ABOUT THIS TASK >> Reproduce, please, only the lines from the first line below to the line containing "You are a computer-use agent. The height", inclusive.

Excerpts from a dataset >>
+--
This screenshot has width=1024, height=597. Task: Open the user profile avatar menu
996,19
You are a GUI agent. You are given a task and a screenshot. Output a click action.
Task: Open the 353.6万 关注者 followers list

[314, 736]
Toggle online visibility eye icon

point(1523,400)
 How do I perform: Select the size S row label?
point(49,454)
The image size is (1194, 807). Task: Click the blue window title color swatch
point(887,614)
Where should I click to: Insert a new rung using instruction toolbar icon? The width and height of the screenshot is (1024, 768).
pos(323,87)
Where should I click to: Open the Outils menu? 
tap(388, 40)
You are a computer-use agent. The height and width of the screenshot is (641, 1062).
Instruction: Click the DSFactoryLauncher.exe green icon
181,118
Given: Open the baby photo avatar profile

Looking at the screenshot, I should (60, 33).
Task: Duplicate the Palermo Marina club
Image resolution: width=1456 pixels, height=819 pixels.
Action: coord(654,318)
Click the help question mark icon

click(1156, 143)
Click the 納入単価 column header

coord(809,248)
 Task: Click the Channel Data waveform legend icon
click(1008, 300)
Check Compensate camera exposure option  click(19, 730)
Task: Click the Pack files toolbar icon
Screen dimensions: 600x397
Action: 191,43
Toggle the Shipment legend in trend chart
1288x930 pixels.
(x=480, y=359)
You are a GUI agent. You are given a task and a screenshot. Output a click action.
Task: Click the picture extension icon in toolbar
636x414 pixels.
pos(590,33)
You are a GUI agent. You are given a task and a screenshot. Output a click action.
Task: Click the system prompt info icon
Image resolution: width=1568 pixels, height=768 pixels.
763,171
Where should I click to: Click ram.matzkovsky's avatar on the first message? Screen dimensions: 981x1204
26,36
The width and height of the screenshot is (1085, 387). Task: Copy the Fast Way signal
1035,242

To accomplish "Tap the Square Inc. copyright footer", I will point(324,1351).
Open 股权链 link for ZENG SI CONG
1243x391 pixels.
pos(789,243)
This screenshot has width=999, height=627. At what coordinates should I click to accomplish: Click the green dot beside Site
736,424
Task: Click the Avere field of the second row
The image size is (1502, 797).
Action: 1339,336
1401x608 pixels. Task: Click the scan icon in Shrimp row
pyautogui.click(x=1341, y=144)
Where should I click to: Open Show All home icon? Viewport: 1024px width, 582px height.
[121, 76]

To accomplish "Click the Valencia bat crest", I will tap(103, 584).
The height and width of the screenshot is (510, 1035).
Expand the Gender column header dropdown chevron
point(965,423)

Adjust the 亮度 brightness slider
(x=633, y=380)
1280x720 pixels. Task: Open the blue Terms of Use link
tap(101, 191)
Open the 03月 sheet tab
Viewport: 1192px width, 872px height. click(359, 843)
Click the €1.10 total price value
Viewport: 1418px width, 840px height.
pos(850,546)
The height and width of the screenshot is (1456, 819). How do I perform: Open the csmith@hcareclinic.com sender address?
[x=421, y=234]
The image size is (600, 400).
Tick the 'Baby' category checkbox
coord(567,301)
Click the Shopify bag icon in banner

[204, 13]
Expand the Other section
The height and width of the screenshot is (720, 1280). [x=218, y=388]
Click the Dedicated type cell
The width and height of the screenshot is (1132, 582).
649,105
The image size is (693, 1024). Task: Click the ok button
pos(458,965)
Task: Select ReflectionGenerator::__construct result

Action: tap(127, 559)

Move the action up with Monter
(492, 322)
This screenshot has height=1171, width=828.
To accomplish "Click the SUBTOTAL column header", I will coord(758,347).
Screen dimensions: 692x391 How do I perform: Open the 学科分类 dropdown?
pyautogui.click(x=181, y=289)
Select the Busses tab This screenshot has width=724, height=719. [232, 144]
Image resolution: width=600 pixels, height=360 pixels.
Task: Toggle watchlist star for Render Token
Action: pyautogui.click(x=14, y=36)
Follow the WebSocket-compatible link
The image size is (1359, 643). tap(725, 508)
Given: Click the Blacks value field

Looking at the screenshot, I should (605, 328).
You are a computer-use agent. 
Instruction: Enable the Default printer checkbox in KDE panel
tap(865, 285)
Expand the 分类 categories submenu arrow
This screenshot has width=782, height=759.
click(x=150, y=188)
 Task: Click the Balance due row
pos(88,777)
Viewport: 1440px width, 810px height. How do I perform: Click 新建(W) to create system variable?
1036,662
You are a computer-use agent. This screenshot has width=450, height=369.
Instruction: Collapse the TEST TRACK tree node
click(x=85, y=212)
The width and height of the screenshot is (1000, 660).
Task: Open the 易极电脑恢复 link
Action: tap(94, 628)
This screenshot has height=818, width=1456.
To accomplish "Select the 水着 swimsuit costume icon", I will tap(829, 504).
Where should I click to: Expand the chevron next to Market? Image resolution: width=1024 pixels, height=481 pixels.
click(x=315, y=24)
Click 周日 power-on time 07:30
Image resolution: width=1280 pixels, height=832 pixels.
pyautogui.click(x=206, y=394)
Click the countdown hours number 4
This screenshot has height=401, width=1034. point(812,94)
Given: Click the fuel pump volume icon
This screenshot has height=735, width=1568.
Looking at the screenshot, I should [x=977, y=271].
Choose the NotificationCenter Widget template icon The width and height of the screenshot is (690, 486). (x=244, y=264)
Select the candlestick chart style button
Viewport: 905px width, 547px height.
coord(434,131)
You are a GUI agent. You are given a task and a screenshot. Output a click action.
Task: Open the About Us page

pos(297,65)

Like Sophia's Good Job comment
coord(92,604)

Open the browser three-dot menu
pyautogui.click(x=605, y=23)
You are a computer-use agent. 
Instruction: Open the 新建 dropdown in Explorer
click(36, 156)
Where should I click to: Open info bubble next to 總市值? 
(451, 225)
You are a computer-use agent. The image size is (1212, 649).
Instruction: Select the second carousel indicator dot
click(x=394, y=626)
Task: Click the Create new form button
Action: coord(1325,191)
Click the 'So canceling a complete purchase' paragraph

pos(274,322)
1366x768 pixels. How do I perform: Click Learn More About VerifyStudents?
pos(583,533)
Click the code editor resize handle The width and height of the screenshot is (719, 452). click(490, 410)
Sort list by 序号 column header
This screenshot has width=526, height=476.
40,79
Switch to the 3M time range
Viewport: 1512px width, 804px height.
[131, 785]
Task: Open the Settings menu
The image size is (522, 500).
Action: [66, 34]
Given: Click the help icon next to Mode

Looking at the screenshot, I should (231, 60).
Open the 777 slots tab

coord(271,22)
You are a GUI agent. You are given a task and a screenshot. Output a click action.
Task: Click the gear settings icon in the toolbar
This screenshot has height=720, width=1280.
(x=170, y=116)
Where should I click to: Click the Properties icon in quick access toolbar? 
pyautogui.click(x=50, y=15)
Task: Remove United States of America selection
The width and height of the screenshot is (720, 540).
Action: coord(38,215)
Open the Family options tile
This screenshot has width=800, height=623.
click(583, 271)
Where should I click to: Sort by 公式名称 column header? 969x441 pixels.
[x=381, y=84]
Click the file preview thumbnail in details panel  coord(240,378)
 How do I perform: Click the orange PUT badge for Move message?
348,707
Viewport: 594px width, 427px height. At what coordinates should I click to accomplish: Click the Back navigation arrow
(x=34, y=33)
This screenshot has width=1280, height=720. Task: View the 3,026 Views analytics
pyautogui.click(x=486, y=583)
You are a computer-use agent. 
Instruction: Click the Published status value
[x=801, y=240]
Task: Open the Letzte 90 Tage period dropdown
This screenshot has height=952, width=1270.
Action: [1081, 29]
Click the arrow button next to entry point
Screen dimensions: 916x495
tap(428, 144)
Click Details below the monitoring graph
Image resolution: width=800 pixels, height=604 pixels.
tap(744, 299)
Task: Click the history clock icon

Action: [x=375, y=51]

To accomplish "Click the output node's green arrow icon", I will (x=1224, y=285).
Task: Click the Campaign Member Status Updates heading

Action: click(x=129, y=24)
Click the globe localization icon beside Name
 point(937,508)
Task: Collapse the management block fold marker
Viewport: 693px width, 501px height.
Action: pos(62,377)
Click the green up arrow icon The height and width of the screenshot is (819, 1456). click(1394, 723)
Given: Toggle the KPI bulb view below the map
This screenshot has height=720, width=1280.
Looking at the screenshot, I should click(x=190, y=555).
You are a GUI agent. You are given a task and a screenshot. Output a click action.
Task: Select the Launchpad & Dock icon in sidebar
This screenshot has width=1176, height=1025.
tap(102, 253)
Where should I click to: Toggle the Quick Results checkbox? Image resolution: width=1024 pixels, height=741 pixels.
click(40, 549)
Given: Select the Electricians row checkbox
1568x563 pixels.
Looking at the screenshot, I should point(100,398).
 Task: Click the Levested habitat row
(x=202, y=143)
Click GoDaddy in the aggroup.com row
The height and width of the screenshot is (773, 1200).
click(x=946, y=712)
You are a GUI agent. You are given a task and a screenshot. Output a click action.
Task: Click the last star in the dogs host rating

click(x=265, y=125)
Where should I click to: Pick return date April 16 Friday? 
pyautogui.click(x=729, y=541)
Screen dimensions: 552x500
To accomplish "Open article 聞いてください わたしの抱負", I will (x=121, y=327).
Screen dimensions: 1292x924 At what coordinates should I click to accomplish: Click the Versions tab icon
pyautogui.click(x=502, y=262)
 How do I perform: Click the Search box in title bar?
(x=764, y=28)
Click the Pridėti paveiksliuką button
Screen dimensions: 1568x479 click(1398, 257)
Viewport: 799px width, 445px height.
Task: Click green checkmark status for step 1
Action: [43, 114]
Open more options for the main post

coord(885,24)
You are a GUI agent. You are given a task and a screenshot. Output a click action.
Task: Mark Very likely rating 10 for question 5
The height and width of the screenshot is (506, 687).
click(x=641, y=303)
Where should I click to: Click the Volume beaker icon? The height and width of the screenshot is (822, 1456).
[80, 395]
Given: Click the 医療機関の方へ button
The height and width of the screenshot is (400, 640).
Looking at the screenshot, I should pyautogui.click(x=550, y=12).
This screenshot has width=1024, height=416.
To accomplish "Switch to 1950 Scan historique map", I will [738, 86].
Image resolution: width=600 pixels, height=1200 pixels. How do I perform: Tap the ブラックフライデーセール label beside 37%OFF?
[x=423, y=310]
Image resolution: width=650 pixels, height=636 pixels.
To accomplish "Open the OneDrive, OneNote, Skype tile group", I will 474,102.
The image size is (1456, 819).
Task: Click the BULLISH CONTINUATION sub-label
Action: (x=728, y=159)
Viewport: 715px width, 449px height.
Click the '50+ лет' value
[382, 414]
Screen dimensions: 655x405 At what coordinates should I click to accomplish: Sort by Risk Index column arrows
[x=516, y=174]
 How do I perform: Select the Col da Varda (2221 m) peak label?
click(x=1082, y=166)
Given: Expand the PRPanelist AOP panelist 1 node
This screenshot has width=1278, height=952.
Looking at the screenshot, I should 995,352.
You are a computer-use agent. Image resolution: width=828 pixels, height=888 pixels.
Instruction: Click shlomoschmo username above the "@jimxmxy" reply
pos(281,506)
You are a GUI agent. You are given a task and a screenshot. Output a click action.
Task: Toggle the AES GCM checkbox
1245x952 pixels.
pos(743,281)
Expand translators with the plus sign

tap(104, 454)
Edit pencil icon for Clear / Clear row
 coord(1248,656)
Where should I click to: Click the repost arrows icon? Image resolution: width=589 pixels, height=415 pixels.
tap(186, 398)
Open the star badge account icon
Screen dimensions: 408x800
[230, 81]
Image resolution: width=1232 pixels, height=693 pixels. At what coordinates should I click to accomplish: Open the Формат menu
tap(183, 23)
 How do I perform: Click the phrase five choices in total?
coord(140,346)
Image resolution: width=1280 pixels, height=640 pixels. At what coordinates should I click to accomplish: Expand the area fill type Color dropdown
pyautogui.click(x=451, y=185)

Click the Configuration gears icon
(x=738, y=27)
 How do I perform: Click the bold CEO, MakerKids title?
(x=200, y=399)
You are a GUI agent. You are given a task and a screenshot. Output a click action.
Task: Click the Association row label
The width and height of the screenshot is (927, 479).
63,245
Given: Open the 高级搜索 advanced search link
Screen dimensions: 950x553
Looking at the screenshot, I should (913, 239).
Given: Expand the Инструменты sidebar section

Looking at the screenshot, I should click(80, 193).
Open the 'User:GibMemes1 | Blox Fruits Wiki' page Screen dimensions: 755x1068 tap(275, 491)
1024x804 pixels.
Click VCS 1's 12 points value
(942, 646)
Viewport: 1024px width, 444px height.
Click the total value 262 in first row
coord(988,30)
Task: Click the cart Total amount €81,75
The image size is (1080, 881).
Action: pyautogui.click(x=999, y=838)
+--
TASK ANSWER >>
This screenshot has width=1024, height=597. Task: Open the user profile avatar menu
996,19
You are a GUI agent. You are given a task and a screenshot. Output a click action.
Task: Open the 353.6万 关注者 followers list

[314, 736]
Toggle online visibility eye icon

point(1523,400)
 How do I perform: Select the size S row label?
point(49,454)
The image size is (1194, 807). Task: Click the blue window title color swatch
point(887,614)
Where should I click to: Insert a new rung using instruction toolbar icon? The width and height of the screenshot is (1024, 768).
pos(323,87)
Where should I click to: Open the Outils menu? 
tap(388, 40)
You are a computer-use agent. The height and width of the screenshot is (641, 1062).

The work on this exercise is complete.